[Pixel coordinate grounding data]
-------------------------

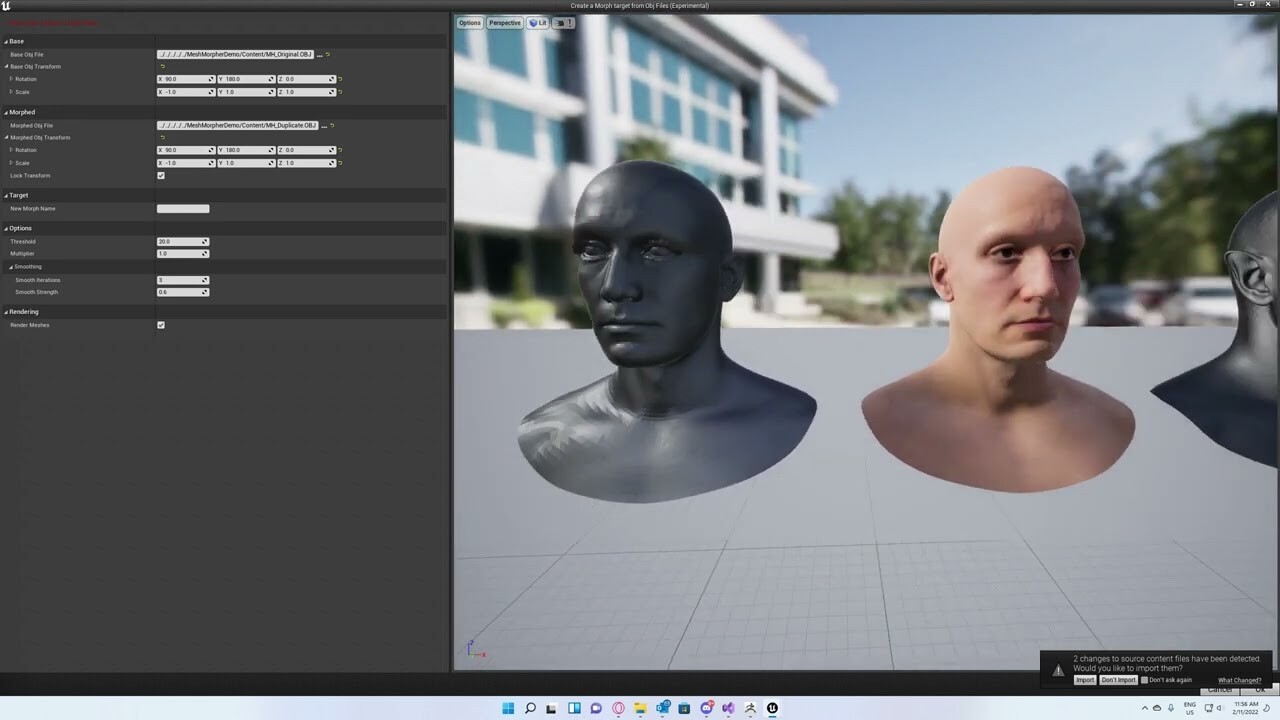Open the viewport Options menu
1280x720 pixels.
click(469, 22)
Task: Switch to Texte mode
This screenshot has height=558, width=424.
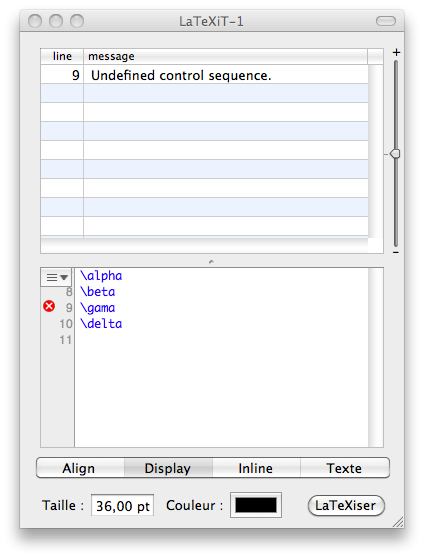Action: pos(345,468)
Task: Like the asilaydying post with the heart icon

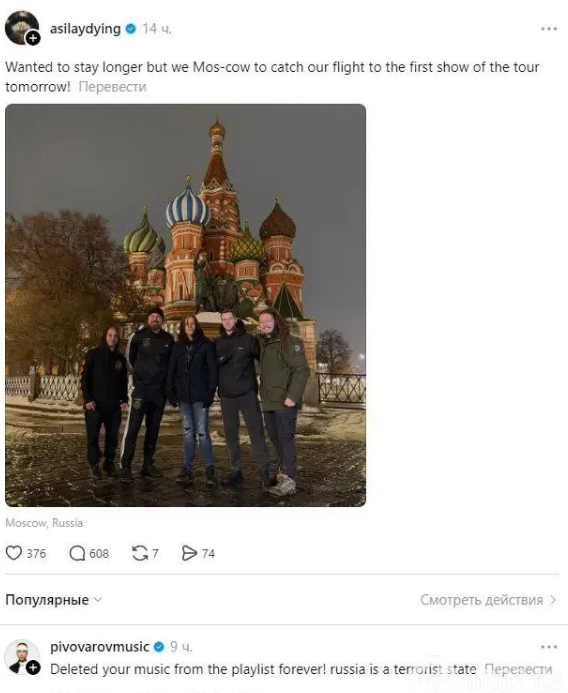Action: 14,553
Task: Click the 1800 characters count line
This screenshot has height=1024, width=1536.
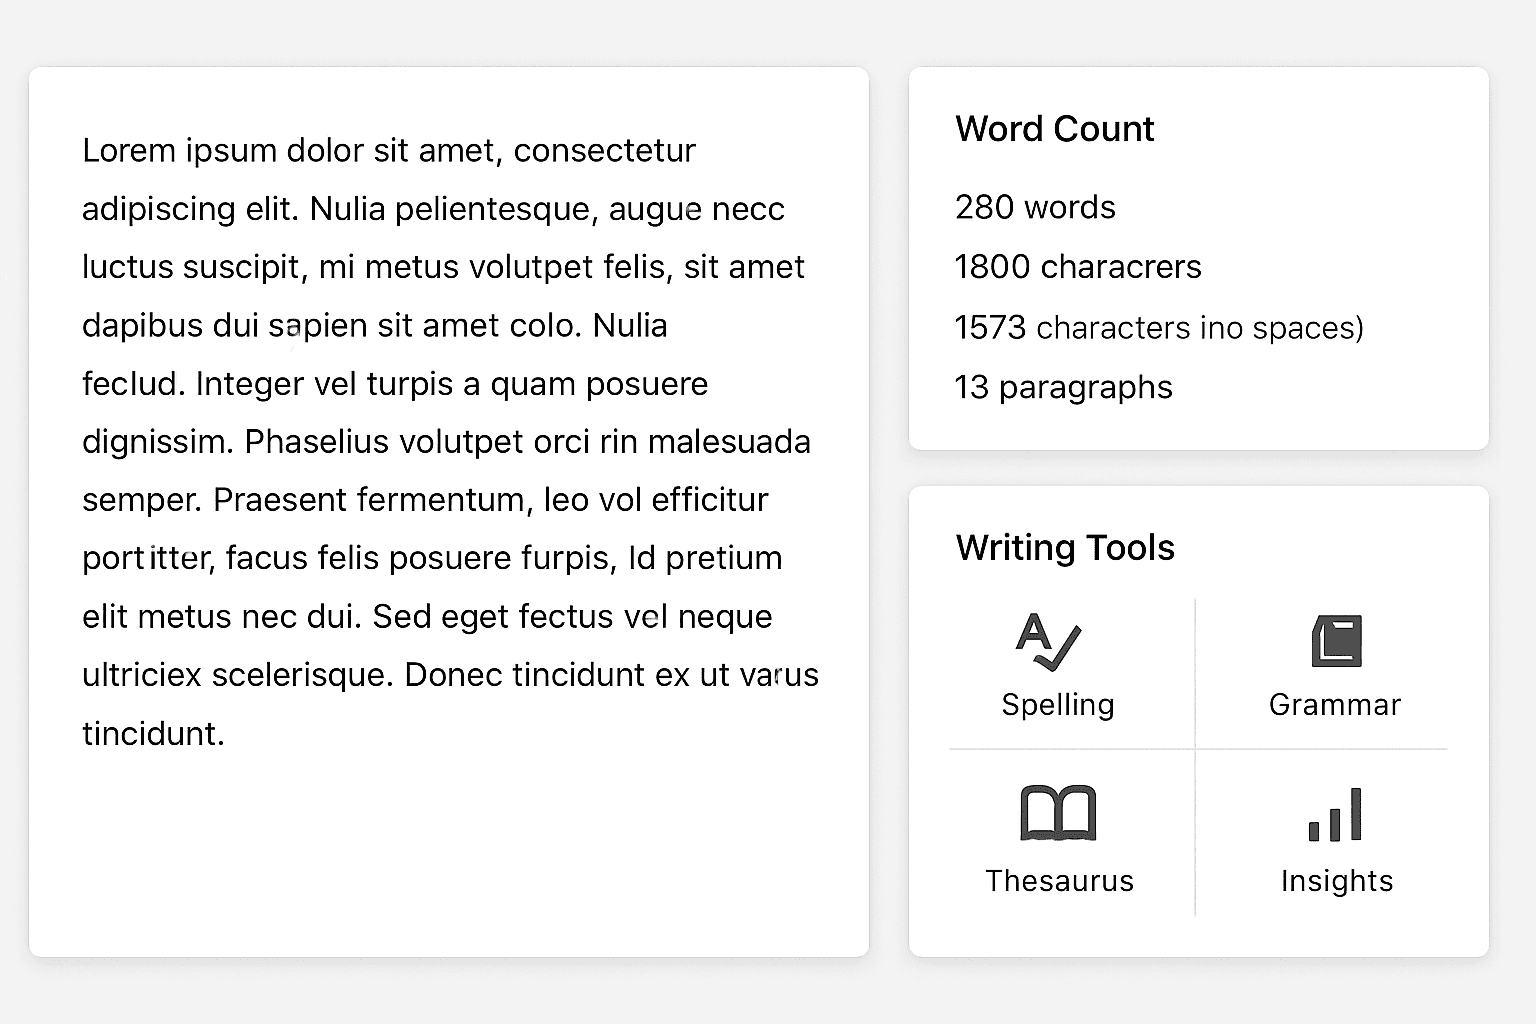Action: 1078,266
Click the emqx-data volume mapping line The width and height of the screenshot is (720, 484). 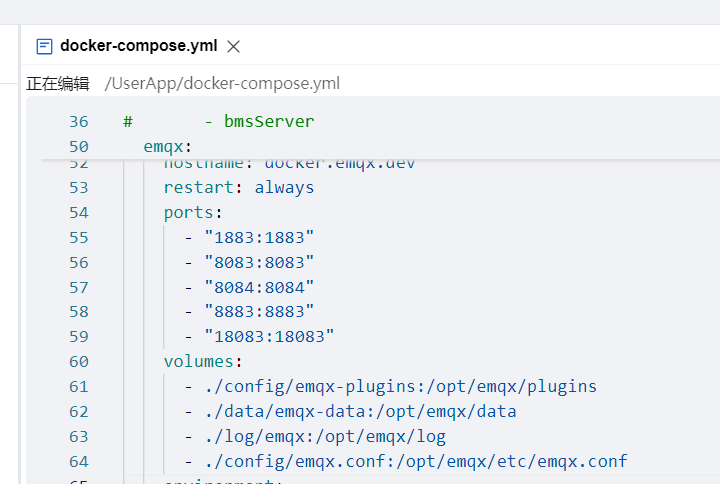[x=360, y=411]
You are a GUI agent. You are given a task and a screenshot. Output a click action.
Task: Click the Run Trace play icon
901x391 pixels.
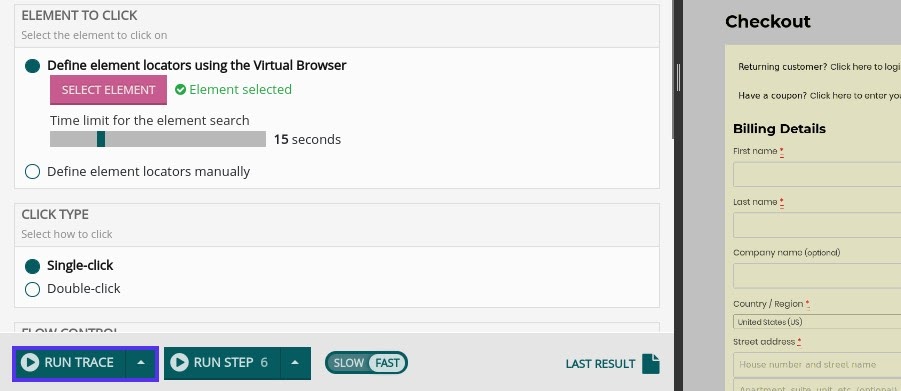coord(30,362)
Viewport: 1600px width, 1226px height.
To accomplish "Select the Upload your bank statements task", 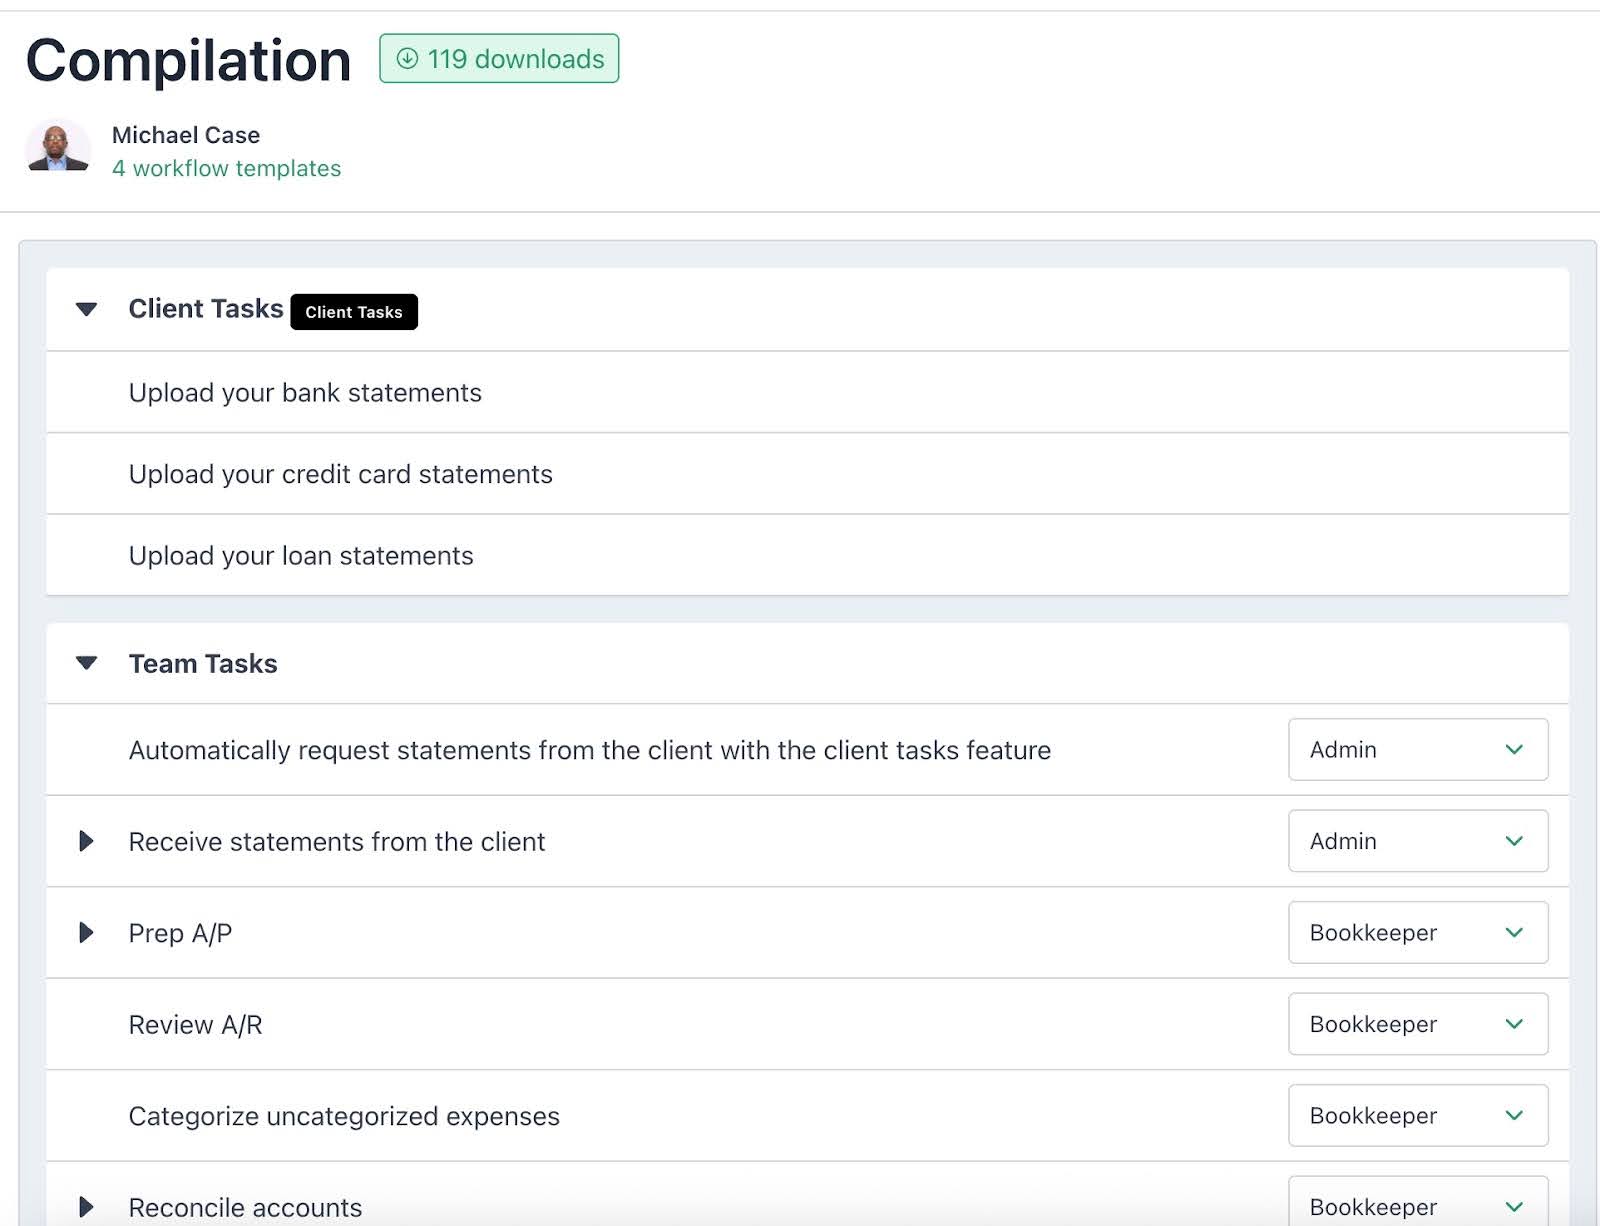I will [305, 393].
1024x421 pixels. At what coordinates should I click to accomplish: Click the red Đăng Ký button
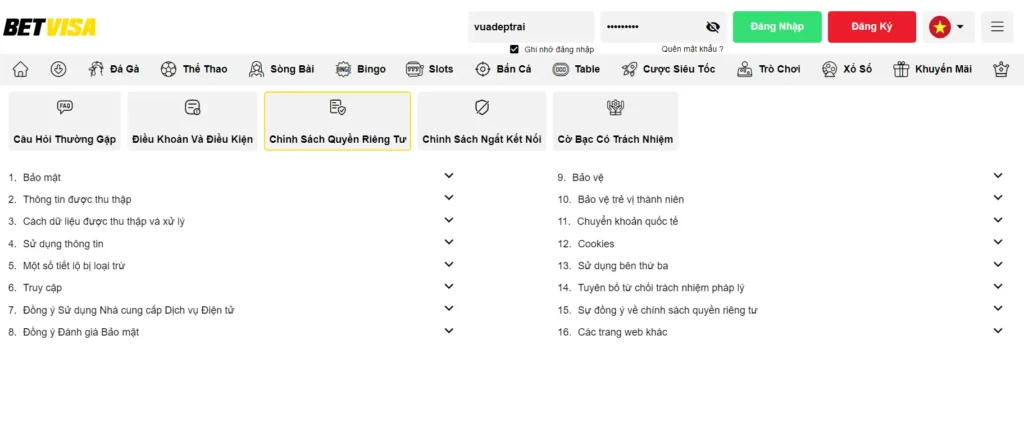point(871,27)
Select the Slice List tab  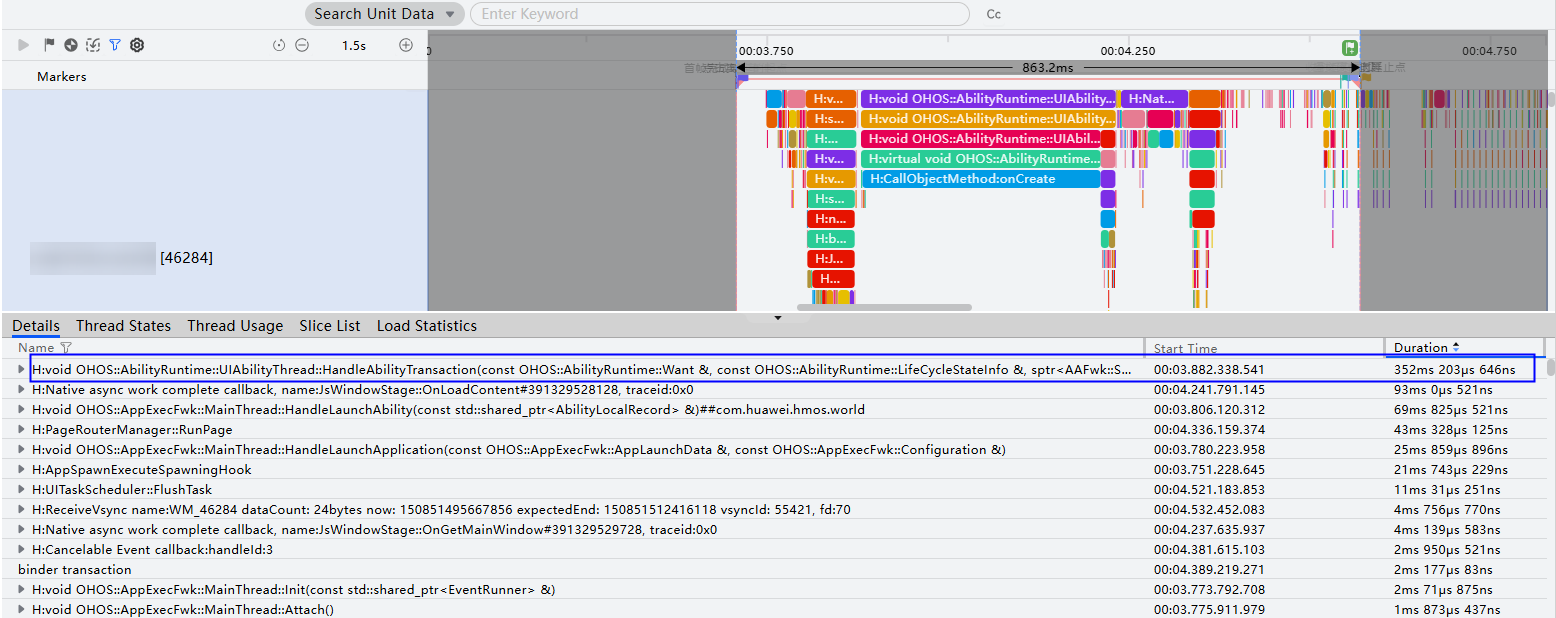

-------------------------

The lines from the one that contains "1024x421 pixels. At" through the end of the data, repeated exactly and with no pictures, make up the whole answer.

#### Solution to this problem
1024x421 pixels. At what coordinates should I click to accomplish: Click the red Đăng Ký button
point(871,27)
Select the Slice List tab  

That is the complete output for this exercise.